Both the backgrounds and sprites are done simaltaneously, with the PPU accessing VRAM once every two cycles. They have 616 VRAM accesses per line, with 2 access per pixel.
Aren't the CPU, PPU, IWRAM, and VRAM all on the same chip?
Psyco probably meant "chip" in the sense that CGRAM and OAM are separate "chips" on the NES PPU or the GBA CPU: separate RAM cores on one die.
Does GBA use the same interweaved pattern/map byte format for so-called "Mode 7" as the SNES does? I know that it uses bytes for both tile references and pixels, just like the SNES, but I can't find a document that says they are interweaved. If they are not interweaved, than why are the tile references 8-bit, and how would the CPU still have enough time to write to vram during active display, because it would need to access 4 memory times in one pixel, in order to show 2 layers of "Mode 7." I know that on the SNES, there are actually 2 8-bit VRAM banks, that act as a single unit for everything but Mode 7, with one bank being the tile map, the other being the pattern table.

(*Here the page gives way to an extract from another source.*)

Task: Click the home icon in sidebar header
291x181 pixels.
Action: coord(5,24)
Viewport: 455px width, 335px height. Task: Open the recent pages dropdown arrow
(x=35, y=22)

Having programmed a mode 1 game myself and watched mode 2 demos work in the VRAM viewer of VBA, I can tell you that the sort of interleave seen in Super NES mode 7 isn't present. The PPU appears to run at four times the dot clock rate, which in mode 2 allows for two map reads and two texture reads per pixel. This leaves the rest of the line for sprite fetches.
I've read that VRAM access during active display just takes away from the sprite unit's accesses.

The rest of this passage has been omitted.